RECORDS SHOWN:
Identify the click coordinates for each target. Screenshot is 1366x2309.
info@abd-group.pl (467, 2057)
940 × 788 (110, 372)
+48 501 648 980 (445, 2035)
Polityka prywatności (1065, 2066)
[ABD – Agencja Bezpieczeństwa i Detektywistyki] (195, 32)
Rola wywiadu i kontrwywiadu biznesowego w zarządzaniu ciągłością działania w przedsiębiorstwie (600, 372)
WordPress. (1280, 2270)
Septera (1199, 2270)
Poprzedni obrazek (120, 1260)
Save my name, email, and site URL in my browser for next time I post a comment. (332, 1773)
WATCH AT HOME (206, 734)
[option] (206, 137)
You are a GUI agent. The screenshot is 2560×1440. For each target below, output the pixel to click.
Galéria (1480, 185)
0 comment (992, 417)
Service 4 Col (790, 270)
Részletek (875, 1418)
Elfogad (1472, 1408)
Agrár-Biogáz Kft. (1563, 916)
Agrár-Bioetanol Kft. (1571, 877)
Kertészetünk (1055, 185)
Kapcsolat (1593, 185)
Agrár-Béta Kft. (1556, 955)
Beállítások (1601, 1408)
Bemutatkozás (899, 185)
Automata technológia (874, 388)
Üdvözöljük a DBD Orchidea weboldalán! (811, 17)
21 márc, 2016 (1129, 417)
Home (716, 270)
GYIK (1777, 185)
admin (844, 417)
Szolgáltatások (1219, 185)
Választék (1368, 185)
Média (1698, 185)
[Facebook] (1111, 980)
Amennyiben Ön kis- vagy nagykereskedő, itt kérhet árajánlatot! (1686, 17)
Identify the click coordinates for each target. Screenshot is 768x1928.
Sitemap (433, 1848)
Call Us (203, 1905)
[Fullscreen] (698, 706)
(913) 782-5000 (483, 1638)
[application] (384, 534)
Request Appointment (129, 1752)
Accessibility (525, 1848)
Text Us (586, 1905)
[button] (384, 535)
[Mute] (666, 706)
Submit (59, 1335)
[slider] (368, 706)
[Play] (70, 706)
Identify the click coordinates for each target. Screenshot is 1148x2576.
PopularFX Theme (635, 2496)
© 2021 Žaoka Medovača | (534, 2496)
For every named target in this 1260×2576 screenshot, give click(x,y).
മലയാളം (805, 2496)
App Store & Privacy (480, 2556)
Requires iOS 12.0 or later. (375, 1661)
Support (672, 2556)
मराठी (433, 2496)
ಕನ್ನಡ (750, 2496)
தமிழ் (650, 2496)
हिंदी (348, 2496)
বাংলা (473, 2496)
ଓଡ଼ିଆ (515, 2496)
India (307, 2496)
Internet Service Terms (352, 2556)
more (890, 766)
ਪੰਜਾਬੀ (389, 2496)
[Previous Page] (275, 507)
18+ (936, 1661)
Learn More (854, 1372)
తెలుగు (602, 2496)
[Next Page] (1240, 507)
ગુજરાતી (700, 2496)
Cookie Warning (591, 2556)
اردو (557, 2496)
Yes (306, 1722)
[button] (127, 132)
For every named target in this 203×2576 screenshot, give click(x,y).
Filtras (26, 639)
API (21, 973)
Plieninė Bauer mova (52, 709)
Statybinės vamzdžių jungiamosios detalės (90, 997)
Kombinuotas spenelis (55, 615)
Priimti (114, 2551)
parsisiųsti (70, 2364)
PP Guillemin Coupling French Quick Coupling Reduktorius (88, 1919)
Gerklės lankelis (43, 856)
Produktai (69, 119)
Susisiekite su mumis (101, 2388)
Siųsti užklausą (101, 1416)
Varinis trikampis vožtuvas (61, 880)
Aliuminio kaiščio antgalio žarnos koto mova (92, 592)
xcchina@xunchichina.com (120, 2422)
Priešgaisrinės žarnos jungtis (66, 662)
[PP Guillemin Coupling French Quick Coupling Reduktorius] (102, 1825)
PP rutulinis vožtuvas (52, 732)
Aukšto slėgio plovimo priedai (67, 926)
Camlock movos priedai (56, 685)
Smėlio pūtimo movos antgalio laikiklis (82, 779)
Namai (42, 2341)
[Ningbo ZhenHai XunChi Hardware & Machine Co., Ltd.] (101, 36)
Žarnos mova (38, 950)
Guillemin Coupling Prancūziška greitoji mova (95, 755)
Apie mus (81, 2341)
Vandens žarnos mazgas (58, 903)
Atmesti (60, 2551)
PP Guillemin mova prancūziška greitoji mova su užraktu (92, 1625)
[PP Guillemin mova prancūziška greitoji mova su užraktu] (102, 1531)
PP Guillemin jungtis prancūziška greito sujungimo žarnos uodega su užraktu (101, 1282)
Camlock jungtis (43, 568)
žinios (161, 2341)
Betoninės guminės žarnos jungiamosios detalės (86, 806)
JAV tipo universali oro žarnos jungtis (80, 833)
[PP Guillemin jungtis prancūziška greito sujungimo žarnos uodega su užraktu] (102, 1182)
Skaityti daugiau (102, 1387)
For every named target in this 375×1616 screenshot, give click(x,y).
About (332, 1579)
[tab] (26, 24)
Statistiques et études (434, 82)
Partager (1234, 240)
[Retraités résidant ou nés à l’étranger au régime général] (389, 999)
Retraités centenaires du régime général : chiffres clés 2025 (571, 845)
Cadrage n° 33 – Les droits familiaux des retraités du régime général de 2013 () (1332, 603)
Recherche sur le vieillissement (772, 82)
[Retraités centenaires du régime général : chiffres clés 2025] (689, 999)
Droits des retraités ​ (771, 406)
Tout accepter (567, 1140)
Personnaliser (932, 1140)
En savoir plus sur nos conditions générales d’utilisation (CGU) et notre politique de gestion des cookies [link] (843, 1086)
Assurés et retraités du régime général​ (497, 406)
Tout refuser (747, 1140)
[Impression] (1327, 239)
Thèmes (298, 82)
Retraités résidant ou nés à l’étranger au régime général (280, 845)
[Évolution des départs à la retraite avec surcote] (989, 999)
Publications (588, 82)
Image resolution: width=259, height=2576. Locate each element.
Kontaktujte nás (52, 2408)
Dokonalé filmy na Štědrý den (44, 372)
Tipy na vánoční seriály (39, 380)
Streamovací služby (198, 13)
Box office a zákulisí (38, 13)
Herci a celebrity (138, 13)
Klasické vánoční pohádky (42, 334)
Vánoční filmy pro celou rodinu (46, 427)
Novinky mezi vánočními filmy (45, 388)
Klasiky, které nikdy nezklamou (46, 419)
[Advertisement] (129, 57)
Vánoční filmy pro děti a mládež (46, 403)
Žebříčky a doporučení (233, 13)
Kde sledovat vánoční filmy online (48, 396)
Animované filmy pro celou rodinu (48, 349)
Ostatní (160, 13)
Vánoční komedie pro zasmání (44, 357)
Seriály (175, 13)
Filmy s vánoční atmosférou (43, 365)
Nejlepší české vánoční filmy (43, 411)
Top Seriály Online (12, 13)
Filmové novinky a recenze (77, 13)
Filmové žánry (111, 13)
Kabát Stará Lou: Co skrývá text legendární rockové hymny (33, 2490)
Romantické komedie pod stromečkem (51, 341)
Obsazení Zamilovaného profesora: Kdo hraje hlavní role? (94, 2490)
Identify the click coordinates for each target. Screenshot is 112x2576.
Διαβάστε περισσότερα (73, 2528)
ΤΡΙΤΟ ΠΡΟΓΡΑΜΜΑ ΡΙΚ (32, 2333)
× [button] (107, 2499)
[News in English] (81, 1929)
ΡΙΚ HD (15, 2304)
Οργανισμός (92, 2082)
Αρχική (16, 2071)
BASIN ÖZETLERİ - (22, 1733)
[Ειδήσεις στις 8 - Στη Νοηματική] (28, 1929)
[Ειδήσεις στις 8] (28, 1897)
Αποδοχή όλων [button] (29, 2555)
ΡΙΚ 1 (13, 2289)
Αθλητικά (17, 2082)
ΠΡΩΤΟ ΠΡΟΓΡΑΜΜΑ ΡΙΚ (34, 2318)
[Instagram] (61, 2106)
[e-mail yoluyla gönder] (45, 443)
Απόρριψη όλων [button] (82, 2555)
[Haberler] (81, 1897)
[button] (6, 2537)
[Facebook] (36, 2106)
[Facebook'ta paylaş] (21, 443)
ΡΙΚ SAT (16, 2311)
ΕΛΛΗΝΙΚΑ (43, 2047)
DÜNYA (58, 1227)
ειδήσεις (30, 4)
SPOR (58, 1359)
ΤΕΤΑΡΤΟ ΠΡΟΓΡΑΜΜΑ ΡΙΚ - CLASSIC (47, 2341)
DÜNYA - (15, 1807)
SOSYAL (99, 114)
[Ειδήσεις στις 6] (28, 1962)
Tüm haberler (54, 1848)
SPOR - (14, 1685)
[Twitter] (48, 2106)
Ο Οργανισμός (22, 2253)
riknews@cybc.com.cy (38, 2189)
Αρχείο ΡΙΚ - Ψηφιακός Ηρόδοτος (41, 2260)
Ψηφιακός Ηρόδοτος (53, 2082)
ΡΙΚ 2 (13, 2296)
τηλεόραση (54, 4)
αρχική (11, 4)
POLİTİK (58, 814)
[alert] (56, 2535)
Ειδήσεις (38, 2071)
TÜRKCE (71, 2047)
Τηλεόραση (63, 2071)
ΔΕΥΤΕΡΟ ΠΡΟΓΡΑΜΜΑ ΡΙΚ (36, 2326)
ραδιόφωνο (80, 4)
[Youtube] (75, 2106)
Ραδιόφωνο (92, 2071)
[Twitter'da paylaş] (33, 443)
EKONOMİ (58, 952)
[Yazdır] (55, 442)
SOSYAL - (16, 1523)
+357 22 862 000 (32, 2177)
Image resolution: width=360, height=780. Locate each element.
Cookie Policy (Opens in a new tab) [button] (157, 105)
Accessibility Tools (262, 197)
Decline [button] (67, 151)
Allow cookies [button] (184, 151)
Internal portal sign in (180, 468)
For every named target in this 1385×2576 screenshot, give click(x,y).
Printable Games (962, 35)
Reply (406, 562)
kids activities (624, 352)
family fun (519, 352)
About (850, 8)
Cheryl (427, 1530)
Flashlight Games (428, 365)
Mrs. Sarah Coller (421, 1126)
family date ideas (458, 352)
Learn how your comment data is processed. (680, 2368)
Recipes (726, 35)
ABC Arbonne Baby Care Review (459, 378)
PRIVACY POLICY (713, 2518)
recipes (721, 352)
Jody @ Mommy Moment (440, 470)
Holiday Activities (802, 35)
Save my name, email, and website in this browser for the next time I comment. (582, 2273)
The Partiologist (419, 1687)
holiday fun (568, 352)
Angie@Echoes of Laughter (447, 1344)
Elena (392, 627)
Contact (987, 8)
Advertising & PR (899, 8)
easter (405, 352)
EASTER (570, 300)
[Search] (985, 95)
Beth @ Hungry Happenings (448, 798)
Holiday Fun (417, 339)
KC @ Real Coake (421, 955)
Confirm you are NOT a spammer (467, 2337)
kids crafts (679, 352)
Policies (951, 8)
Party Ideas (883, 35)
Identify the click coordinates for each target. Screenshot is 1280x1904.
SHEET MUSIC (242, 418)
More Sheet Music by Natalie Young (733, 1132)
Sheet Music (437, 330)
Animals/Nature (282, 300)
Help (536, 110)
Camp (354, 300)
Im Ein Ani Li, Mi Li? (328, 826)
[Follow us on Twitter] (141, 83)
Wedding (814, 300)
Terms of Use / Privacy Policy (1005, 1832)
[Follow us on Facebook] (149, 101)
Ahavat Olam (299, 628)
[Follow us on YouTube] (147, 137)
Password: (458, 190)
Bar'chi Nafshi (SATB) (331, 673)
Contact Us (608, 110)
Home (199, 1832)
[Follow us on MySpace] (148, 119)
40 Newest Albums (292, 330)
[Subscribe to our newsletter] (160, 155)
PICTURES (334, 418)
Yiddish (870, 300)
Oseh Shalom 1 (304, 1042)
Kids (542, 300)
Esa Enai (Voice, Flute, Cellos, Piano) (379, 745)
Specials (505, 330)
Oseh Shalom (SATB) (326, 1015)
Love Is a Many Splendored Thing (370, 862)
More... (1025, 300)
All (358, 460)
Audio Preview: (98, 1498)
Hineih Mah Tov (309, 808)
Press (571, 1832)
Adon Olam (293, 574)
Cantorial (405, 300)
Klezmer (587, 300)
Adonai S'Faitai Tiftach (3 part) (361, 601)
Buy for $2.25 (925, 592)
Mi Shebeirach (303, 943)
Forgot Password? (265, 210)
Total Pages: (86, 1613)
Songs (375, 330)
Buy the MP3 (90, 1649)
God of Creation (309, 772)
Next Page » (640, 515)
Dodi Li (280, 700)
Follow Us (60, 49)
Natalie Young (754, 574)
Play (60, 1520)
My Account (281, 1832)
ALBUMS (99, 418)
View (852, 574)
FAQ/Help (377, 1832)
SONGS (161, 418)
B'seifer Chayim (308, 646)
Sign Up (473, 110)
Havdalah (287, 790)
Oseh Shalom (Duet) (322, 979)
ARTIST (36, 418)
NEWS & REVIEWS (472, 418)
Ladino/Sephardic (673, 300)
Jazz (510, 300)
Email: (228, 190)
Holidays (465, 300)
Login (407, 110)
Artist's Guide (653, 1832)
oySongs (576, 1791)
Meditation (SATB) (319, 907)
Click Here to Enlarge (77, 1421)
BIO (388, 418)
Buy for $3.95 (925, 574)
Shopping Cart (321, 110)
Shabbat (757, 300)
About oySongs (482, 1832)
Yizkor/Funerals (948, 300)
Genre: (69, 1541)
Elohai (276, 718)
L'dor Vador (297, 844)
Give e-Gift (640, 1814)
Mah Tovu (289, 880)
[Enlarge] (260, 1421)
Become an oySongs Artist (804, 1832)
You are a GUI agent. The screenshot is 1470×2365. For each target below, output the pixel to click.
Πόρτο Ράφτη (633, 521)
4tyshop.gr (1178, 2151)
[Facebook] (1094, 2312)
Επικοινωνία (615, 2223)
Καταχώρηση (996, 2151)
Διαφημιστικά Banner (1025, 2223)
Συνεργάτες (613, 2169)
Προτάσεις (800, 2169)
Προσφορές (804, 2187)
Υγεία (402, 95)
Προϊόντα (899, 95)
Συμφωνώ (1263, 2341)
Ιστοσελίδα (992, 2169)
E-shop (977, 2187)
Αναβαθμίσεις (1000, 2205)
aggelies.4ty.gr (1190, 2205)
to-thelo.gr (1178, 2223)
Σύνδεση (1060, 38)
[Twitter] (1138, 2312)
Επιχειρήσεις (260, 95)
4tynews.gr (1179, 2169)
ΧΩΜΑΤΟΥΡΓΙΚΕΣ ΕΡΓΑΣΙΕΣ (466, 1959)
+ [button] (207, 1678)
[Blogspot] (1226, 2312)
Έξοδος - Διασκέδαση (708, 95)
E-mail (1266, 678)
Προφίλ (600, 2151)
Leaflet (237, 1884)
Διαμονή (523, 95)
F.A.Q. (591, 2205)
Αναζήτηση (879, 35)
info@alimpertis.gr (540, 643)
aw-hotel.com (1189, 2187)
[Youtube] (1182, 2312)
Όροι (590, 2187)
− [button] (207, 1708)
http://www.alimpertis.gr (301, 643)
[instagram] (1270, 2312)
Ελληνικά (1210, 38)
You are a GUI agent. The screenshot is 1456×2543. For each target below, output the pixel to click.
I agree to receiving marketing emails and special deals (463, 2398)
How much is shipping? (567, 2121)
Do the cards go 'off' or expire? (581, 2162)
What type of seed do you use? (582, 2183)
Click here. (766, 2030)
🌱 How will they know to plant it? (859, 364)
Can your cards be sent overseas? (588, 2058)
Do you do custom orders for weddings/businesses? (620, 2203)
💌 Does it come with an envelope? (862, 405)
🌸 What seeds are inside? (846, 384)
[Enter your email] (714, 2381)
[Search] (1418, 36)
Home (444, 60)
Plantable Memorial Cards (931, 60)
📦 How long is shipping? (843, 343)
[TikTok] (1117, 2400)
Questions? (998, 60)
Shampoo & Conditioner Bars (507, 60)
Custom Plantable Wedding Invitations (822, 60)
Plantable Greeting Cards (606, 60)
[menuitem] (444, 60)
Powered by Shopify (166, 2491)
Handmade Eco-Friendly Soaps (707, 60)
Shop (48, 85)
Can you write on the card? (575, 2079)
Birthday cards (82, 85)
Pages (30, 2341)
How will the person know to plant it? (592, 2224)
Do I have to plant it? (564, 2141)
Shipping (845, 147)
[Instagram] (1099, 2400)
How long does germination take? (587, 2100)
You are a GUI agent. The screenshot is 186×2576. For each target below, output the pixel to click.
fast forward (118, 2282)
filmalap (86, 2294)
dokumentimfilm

AIM OF THE TASK:
Which lines of the records above contain the word "Accessibility"? Copy each of them.

PROBLEM SOLUTION:
Accessibility (525, 1848)
Accessibility Tools (262, 197)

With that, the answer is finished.